Rich Celery Root Puree

>> Monday, January 10, 2011


I've wanted to try celery root for awhile now and when I found this recipe in my new favorite cookbook...you guessed it!.. the Barefoot Contessa's How Easy is That?, I knew I had to try it. The original recipe makes scads, so I halved the recipe to feed four people and it still made enough for at least 6 people. So keep that in mind when making the recipe.


I really liked the subtle flavor and the slightly crunchy texture of the puree. To me it was a lot more exciting than mashed potatoes.

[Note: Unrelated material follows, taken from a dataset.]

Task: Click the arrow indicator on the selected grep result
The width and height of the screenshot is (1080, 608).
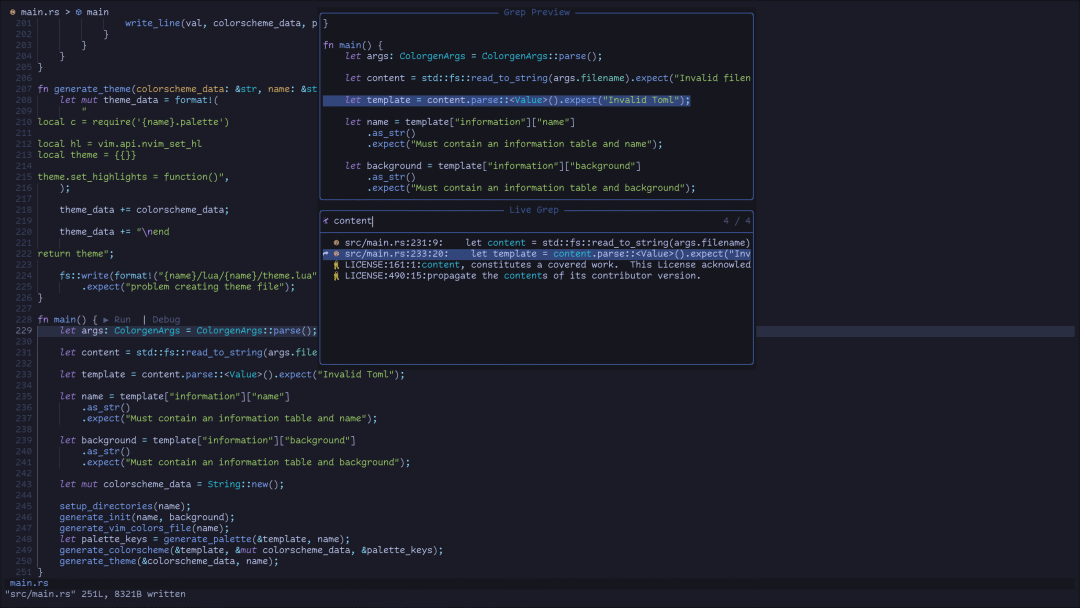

As the recipe title implies, this recipe is very rich and a little goes a long ways.

Rich Celery Root Puree
Ina Garten's Barefoot Contessa How Easy is That?
serves 6 to 8 (but I think it would serve quite a few more than that!)

5 lbs celery root
2 T unsalted butter
1 1/2 c chicken stock
1 1/2 c heavy cream
4 t kosher salt
1 t freshly ground black pepper

Peel celery roots with a large knife and cut each one in half. With cut side down, cut into 1/2-inch dice, removing any brown spots.

Melt butter in a pot over medium-high heat. Add celery root and saute 3 minutes, stirring to coat with butter. Reduce heat to medium-low, cover the pan and cook for 10 minutes. Add chicken stock, cream, salt and pepper and bring to a boil. Lower the heat, cover and simmer for 15 to 25 minutes, stirring once or twice, until the celery root is very tender.

In batches, transfer the mixture to a food processor fitted with the steel blade and puree until smooth. Return the puree to the pot and reheat gently over low heat. Check the seasonings and serve hot.